BFM Business
Aéronautique

"Pas d'expérience de l'aéronautique": les compétences chez Boeing comme chez les sous-traitants en question, dans l’incident de la porte du 737 Max

placeholder video
Les auditions pour éclaircir les causes de l'incident du 737 Max d'Alaska Airlines de janvier dernier suggèrent des insuffisances de compétences et de formation, notamment chez les employés de Boeing.

Après la stupeur, place aux auditions pour tenter de faire avancer l'enquête sur l'incident du 737 Max 9 de la compagnie Alaska Airlines. Le 5 janvier dernier, une porte-bouchon - opercule condamnant une issue de secours redondante - s'était détachée en plein vol. L'opercule manquant a laissé un trou dans le fuselage. Quelques minutes après son décollage, l'avion a dû faire demi tour et a ré-atterri à Portland. Aucun blessé grave n'est à déplorer, mais l'expérience vécue avait tout du "chaos", selon les mots du co-pilote de la compagnie.

Les auditions lancées depuis mardi 6 août par l'Agence américaine de sécurité des transports (NTSB) doivent permettre d'entendre une quinzaine de personnes, dont la vice-présidente chargée de la qualité de Boeing, un de ses principaux sous-traitants Spirit AeroSystems - fournisseur des fuselages du 737 notamment - , le régulateur FAA et le syndicat local des machinistes IAM.

L'audience permet aussi de rendre publics les commentaires et témoignages des pilotes, des ouvriers et collaborateurs, consignés dans plus de 3.000 pages de documentation.

Des boulons retirés et non remplacés avant le décollage

Selon l'AFP, la première journée a été consacrée au processus de production, aux sujets de formations et aux inspections pour tenter d'éclaircir les conditions de survenue de l'incident.

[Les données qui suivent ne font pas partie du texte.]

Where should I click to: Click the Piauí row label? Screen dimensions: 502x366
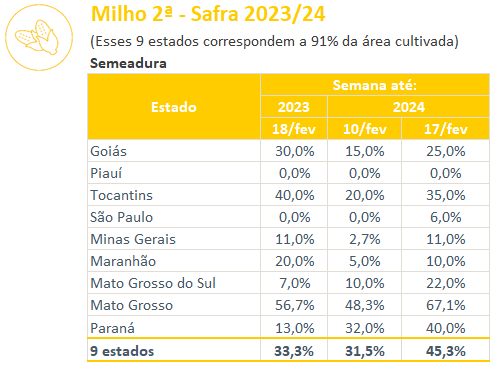(x=106, y=173)
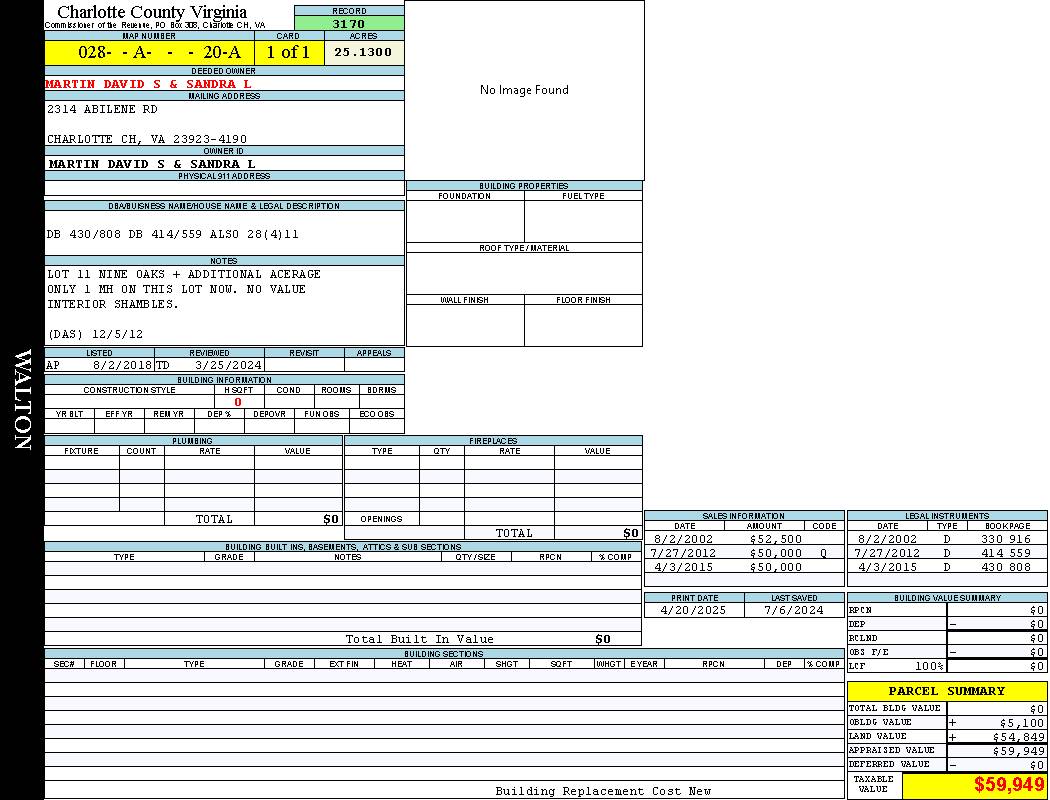The width and height of the screenshot is (1050, 800).
Task: Click the taxable value $59,949 in red
Action: point(1008,785)
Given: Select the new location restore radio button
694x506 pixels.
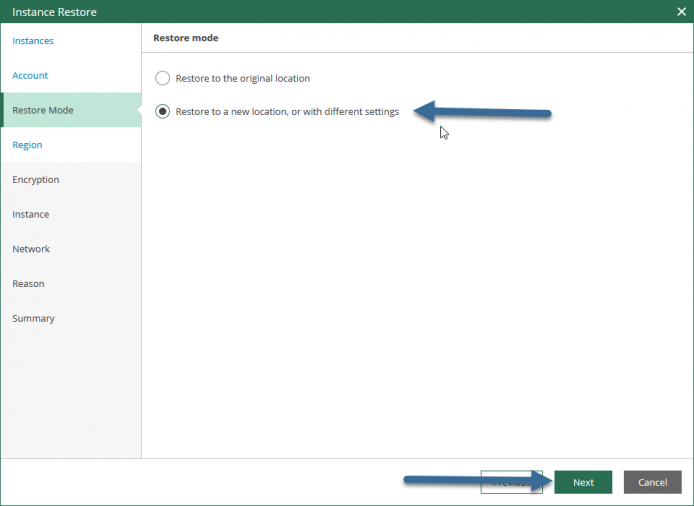Looking at the screenshot, I should pyautogui.click(x=162, y=112).
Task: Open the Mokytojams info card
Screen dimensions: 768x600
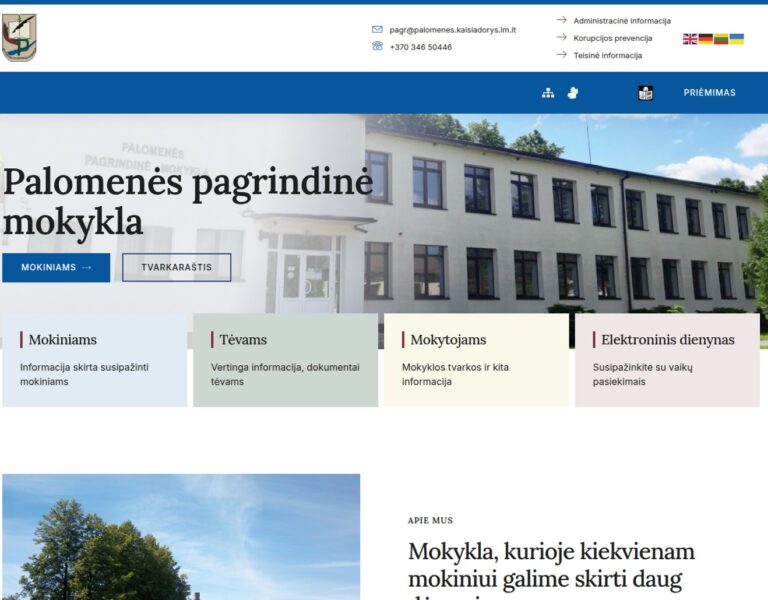Action: tap(476, 360)
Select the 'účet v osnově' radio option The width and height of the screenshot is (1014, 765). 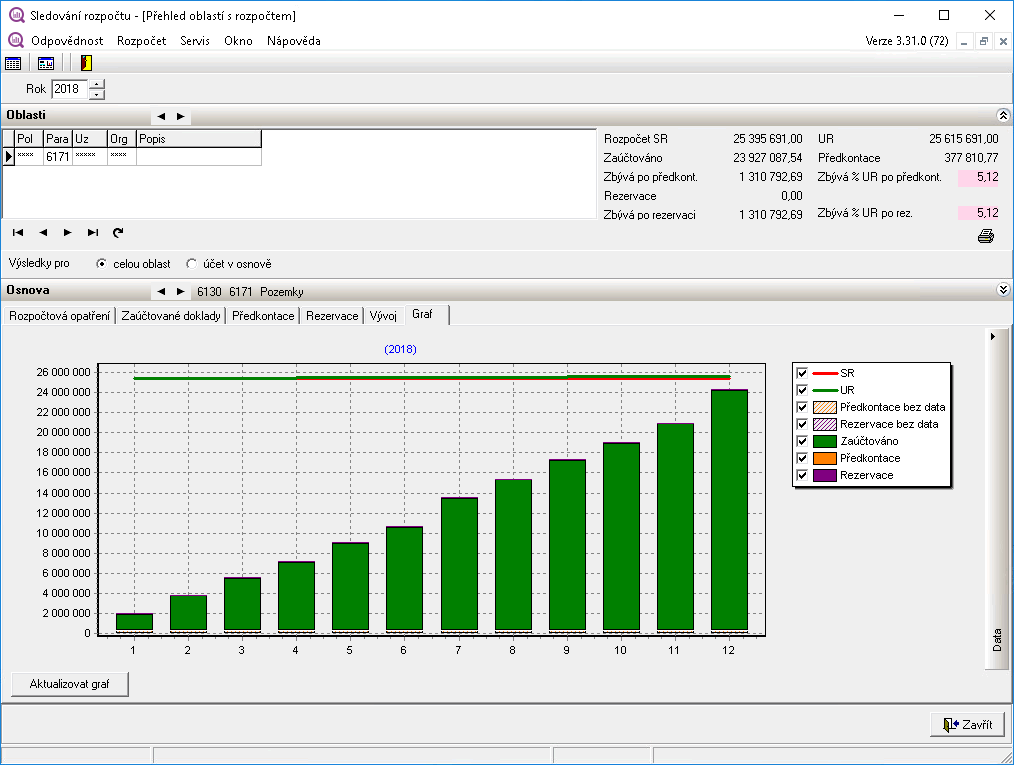pyautogui.click(x=192, y=264)
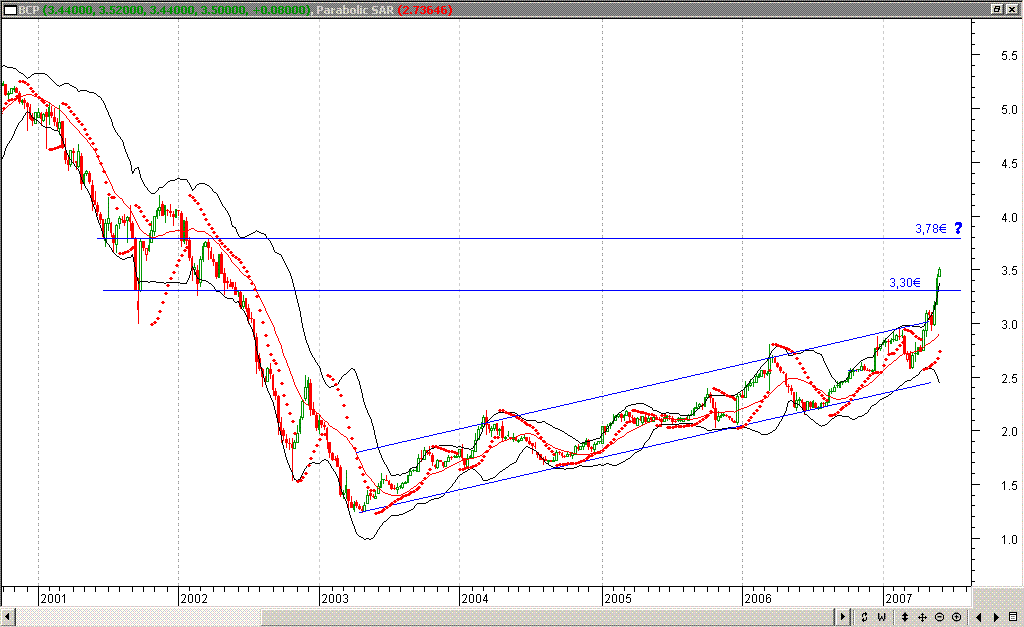
Task: Select the weekly periodicity "W" icon
Action: pyautogui.click(x=880, y=617)
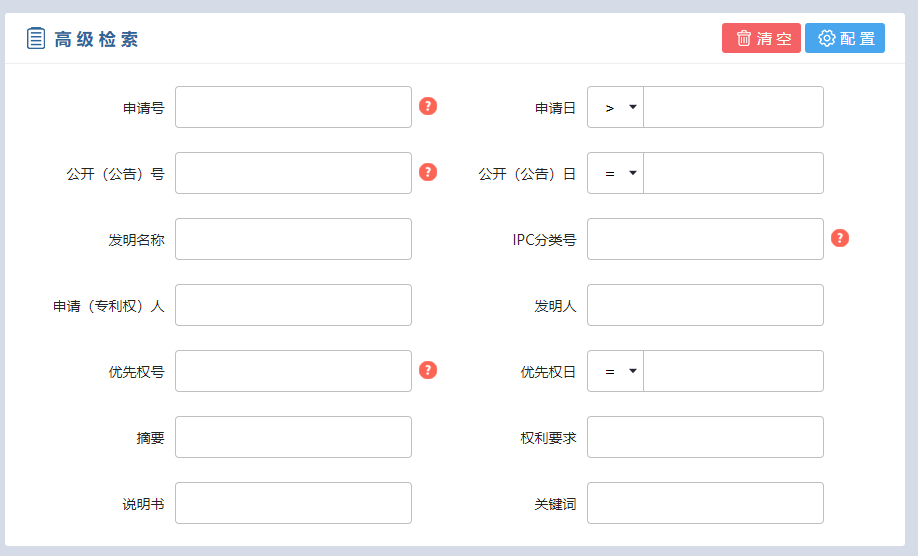Focus the 说明书 input field
This screenshot has width=918, height=556.
click(293, 503)
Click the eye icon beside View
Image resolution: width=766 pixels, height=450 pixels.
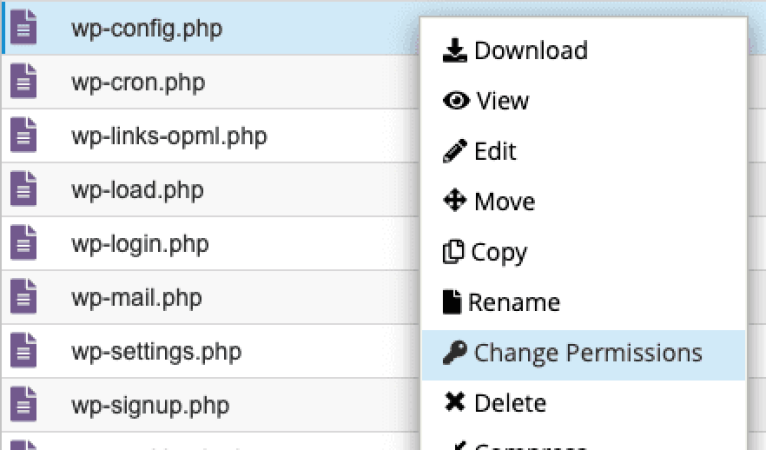tap(456, 101)
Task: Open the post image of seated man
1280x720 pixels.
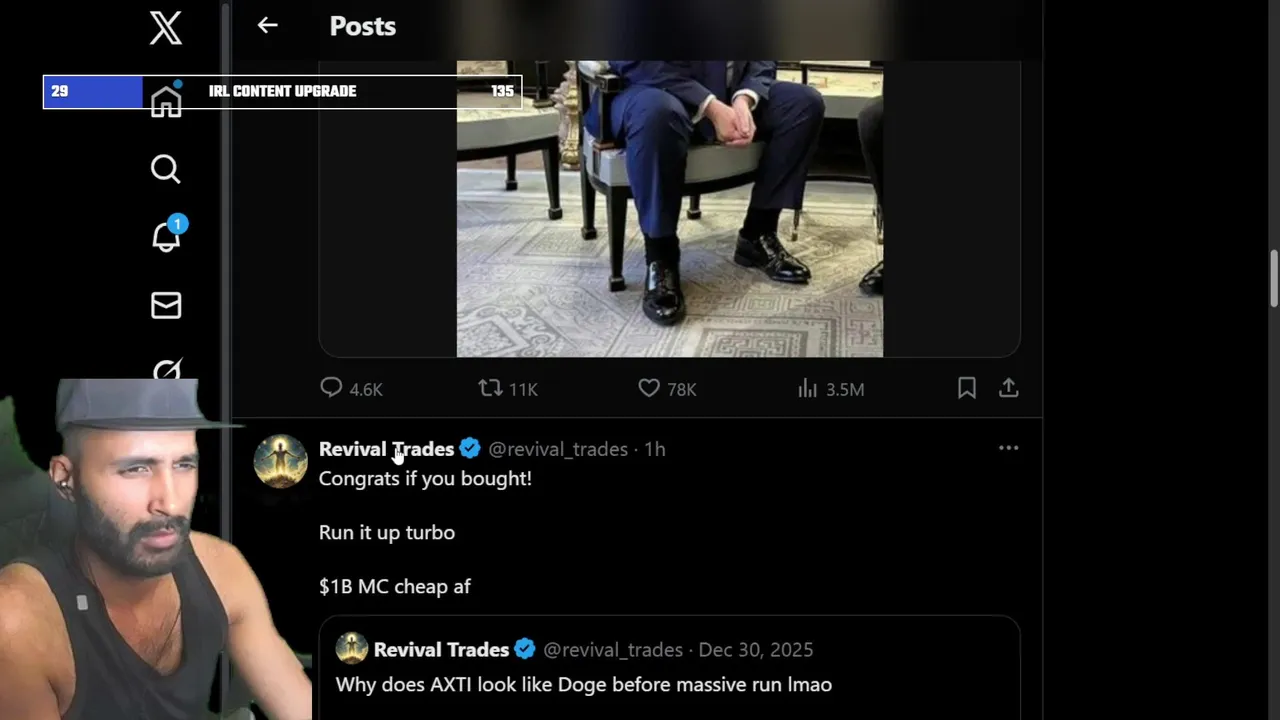Action: [669, 208]
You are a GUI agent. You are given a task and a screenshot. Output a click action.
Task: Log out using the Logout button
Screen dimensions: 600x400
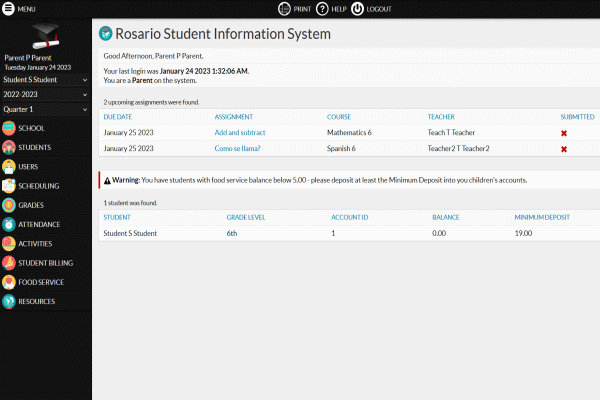click(369, 8)
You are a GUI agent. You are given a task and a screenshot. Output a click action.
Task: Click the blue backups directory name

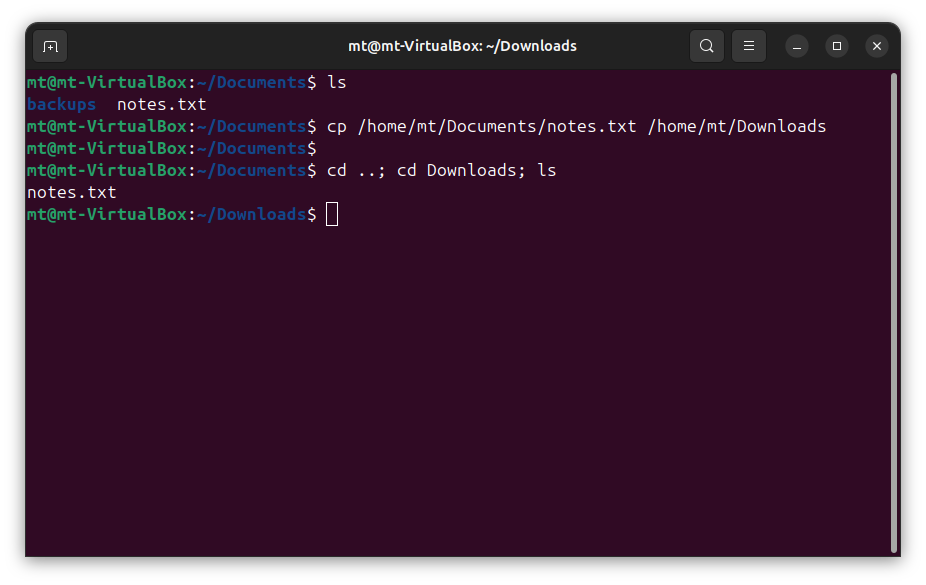coord(61,104)
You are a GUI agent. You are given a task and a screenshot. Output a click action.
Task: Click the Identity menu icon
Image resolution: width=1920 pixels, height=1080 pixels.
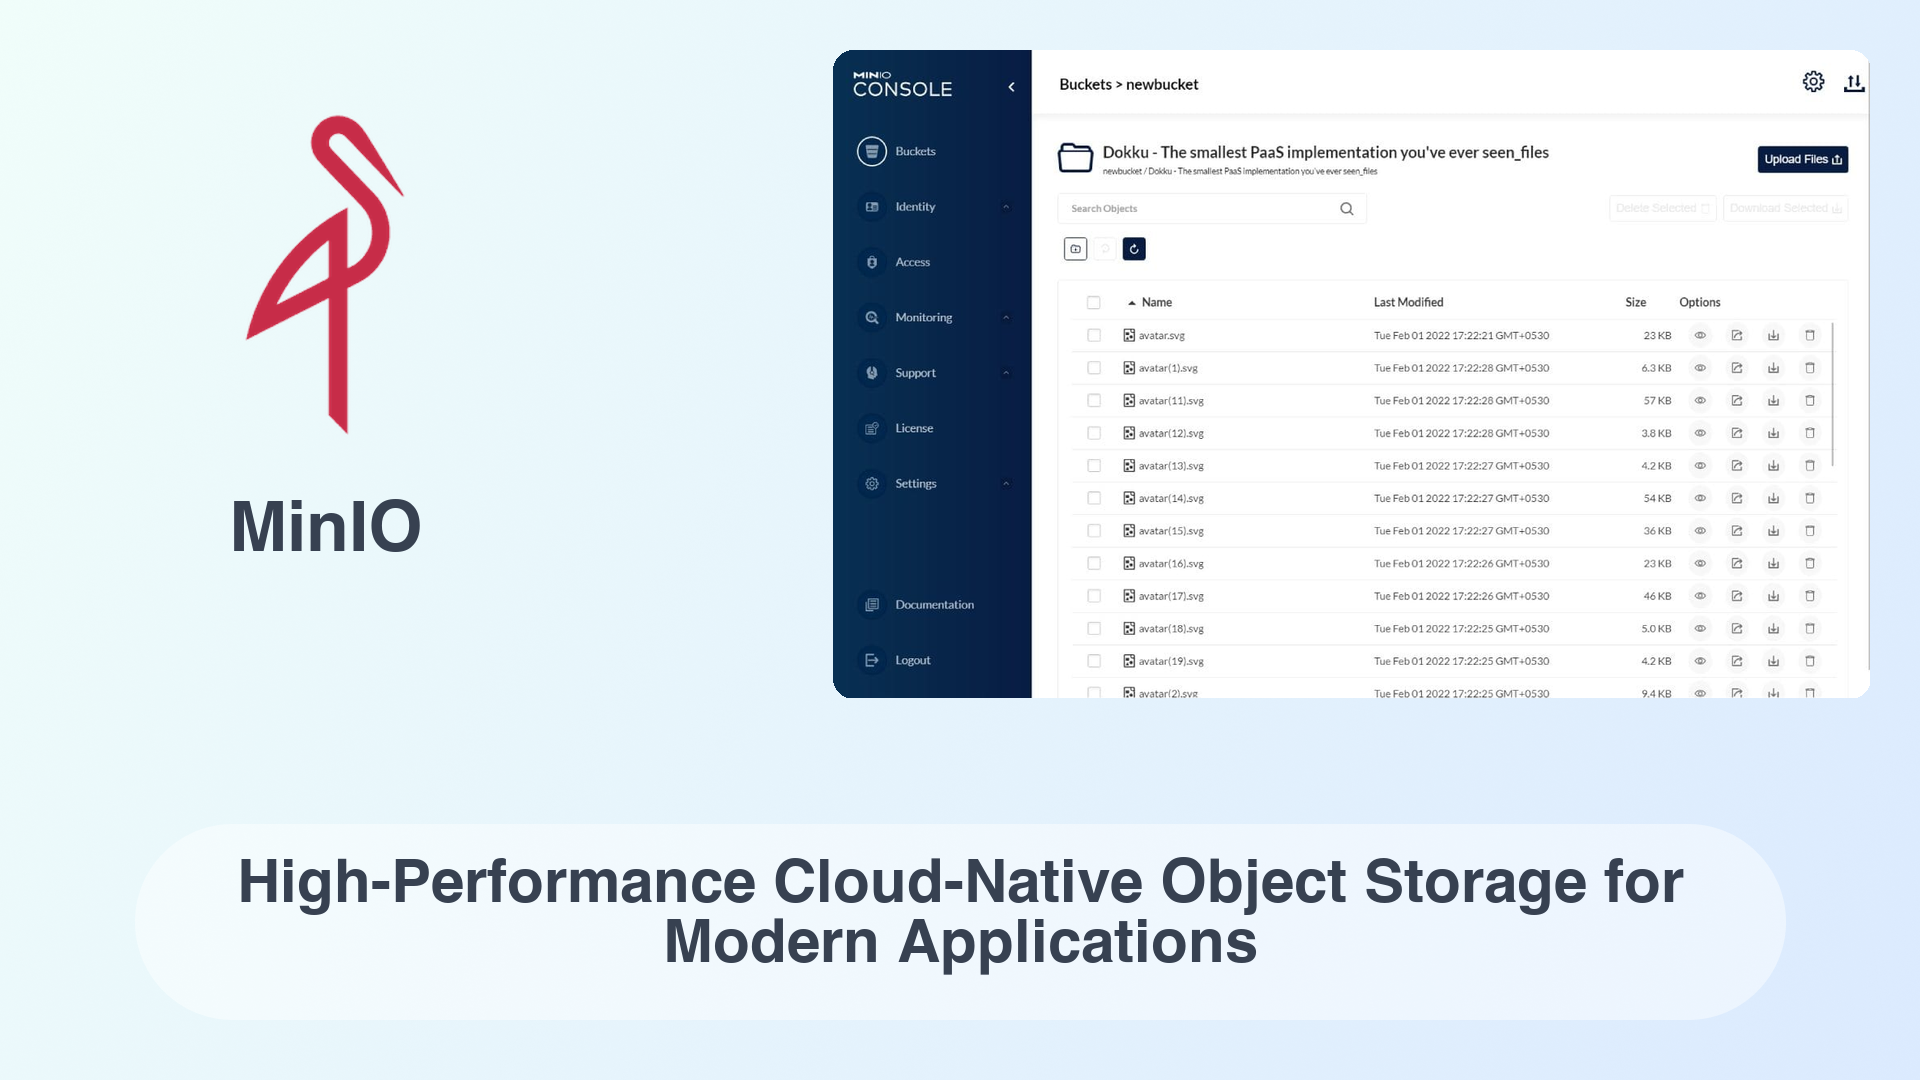[873, 206]
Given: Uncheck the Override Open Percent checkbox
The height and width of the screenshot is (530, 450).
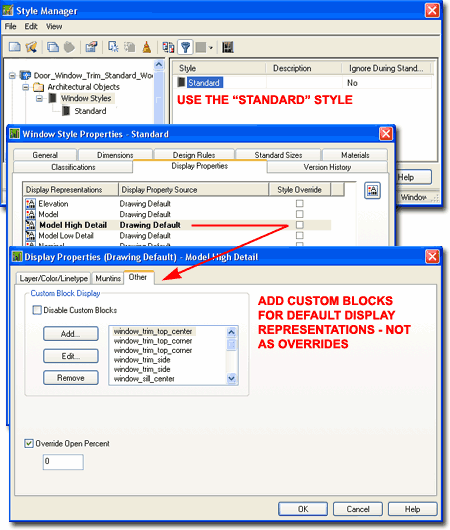Looking at the screenshot, I should (29, 443).
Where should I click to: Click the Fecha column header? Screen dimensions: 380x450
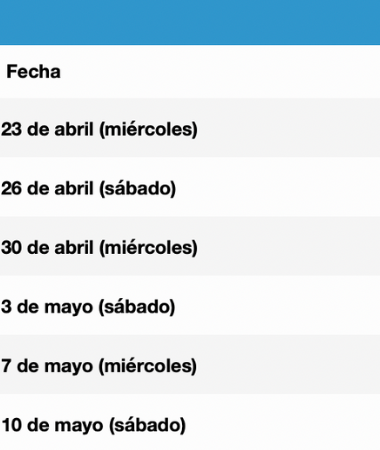tap(33, 72)
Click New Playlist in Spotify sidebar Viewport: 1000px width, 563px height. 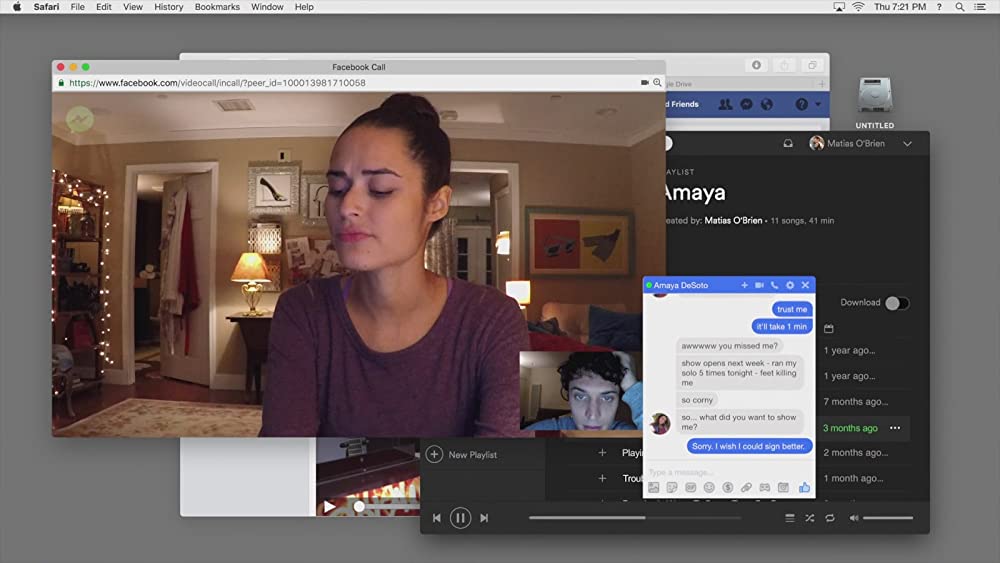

Le rapport préliminaire de la NTSB publié en février montre en effet que les "quatre boulons prévus pour empêcher que la porte-bouchon ne se déplace vers le haut étaient manquants avant qu'elle ne bouge".

Les boulons auraient été retirés par des employés de Boeing lors d'une inspection à l'usine d'assemblage de Renton. La porte-bouchon a été replacée, mais sans ses boulons d'attache. Mais malheureusement ces opérations de maintenance n'ont pas été documentées, contrairement aux procédures habituelles, rendant difficile l'éclaircissement de la chaîne de responsabilités.

Un problème de formation des collaborateurs et des sous-traitants

Au fil des auditions, un problème de formation des collaborateurs et des sous-traitants a été mis en évidence, dont le point de bascule aurait été le Covid.

Selon le récit du Guardian, le vice-président de la compagnie de sous-traitance Spirit AeroSystems, Terry George, a fait état d'une chute des compétences. Cinq années plus tôt, 95% de ses employés avaient déjà travaillé sur de la tôle contre 5 % aujourd'hui. En conséquence de quoi, ils doivent recevoir une formation plus poussée pour percer des trous et installer des fixations dans les carrosseries d'avion.

"Depuis le Covid, il est apparu qu'une part considérable de nos collaborateurs n'avaient pas d'expérience de l'aéronautique", a ajouté la vice-présidente de Boeing en charge de la qualité.

Le magazine Fortune relate également que selon les témoignages consignés, des employés de Boeing disent avoir été poussés à travailler trop vite et à accomplir des tâches pour lesquels ils n'étaient pas qualifiés. "C'est de cette façon que les erreurs sont faites. Les gens essaient de travailler trop vite", aurait confié un installateur de portes.

Tous les soirs dans Le titre à la une, découvrez ce qui se cache derrière les gros titres. Céline Kallmann vous raconte une histoire, un récit de vie, avec aussi le témoignage intime de celles et ceux qui font l'actualité.
Capot d'un moteur détaché, porte défectueuse: comment expliquer la série noire de Boeing
13:40

La compagnie aurait renforcé la formation à destination de ses collaborateurs depuis janvier, mais le scepticisme demeure. "Nous n'avons jamais été impressionnés par la formation chez Boeing, a dénoncé un représentant de l'Association Internationale des machinistes et travailleurs de l'aérospatiale. Il y a eu des changements, mais je ne sais pas si ça suffit".

Il est peu probable que ces deux jours d'audition permettent toutefois de lever totalement le voile sur les causes réelles de l'incident qui nécessiteront des mois d'enquête complémentaires. L'enquête menée par la NTSB n'a pas pour objet de rendre un jugement, mais bien d'identifier les causes de l'incident pour éviter qu'il ne se reproduise à l'avenir.